**Problem description:**
Put the lines from the one containing "Expand the coordinate" up to and including the one containing "point(334,182)" into a Markdown table with the columns No. and Line, numbering each row and leaving out blank lines.

(begin)

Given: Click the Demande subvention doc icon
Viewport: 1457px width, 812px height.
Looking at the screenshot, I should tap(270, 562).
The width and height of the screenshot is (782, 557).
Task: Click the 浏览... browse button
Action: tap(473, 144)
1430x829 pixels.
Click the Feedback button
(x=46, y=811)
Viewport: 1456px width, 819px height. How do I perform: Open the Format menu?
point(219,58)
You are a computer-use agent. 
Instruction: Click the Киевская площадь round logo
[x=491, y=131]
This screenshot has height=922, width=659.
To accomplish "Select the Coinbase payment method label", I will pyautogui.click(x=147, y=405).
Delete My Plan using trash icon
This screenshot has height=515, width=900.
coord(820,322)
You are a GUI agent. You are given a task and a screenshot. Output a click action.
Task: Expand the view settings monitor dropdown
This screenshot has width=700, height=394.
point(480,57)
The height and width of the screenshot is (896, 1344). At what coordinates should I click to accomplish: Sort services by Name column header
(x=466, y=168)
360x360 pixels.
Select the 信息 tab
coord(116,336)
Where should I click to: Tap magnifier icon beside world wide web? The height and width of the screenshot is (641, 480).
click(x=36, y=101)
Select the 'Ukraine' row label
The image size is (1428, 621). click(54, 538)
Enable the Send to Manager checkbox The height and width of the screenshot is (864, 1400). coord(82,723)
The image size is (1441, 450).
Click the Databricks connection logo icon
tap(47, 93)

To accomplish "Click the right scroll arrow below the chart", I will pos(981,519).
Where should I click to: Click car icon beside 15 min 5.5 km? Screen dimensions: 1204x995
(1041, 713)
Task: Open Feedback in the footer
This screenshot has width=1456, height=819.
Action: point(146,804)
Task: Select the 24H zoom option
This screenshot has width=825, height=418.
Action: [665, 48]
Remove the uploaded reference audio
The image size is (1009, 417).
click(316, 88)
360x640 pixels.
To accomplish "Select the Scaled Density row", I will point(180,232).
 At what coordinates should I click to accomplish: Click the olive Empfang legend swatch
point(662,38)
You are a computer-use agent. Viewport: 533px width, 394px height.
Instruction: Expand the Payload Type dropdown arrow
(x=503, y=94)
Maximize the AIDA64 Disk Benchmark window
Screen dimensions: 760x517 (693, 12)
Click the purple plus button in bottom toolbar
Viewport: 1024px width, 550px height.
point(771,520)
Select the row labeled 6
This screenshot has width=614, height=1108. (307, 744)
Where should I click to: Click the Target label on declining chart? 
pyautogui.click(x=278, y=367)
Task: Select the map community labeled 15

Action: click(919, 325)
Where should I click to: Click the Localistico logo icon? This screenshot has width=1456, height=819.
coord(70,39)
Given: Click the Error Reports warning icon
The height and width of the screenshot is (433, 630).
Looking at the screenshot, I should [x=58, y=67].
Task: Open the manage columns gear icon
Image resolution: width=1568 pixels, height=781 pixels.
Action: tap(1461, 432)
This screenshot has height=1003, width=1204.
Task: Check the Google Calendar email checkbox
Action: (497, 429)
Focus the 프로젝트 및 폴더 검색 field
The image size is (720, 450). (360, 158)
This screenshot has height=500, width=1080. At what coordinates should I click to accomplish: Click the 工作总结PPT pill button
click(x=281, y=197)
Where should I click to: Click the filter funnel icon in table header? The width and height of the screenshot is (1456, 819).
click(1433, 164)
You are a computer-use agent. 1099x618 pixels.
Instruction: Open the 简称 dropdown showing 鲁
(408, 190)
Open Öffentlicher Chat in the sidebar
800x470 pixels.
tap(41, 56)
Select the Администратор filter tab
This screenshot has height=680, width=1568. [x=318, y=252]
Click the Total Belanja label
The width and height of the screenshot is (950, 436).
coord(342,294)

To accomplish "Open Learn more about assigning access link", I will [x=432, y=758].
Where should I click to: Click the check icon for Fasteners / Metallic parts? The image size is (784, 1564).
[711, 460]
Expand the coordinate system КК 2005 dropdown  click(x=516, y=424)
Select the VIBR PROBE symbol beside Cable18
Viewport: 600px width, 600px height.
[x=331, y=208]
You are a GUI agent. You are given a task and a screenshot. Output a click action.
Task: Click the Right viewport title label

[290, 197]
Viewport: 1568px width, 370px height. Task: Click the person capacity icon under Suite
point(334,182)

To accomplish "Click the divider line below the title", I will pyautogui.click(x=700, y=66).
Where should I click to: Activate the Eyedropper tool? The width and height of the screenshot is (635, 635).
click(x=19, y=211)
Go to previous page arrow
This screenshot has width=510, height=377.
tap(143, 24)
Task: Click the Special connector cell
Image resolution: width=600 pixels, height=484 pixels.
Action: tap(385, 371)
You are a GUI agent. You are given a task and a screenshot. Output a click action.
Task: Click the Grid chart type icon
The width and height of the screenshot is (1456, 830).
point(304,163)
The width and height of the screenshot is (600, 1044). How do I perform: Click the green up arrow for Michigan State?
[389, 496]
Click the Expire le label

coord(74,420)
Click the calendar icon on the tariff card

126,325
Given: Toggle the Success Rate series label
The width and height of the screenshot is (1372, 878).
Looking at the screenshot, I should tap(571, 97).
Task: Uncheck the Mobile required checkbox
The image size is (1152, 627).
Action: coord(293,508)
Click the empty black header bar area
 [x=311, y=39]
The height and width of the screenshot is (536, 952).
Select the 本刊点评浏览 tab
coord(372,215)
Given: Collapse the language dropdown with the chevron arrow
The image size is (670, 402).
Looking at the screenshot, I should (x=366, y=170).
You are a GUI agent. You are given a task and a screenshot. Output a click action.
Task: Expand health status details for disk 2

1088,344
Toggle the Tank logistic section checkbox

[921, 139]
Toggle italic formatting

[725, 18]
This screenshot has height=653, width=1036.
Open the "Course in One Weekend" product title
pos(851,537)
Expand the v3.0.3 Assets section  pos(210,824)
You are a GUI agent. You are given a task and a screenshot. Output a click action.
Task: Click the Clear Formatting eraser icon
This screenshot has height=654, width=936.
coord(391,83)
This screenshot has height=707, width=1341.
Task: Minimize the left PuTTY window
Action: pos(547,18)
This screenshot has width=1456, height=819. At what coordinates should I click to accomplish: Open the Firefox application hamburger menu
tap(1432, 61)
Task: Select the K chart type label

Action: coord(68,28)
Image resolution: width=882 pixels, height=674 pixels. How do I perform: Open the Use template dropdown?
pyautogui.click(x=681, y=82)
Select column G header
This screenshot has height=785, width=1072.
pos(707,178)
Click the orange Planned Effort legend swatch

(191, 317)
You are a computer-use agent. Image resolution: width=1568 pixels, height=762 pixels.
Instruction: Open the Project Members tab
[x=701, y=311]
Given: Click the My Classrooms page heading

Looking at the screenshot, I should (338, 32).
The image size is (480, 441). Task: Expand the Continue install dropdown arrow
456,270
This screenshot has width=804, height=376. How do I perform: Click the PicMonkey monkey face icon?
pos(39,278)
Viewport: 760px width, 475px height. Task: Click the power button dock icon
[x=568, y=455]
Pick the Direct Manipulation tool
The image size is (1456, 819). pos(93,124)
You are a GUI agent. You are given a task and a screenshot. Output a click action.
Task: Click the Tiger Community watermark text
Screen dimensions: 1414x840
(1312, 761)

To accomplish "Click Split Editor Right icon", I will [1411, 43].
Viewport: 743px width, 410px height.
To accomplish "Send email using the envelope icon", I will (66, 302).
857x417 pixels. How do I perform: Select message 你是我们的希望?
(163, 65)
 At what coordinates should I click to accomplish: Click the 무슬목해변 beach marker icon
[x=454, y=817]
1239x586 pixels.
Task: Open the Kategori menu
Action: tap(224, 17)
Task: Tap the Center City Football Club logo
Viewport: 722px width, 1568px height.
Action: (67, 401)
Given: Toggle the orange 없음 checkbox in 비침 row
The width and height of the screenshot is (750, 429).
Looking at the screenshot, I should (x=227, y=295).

(end)

**Reply to the exercise:**
| No. | Line |
|---|---|
| 1 | Expand the coordinate system КК 2005 dropdown  click(x=516, y=424) |
| 2 | Select the VIBR PROBE symbol beside Cable18 |
| 3 | Viewport: 600px width, 600px height. |
| 4 | [x=331, y=208] |
| 5 | You are a GUI agent. You are given a task and a screenshot. Output a click action. |
| 6 | Task: Click the Right viewport title label |
| 7 | [290, 197] |
| 8 | Viewport: 1568px width, 370px height. Task: Click the person capacity icon under Suite |
| 9 | point(334,182) |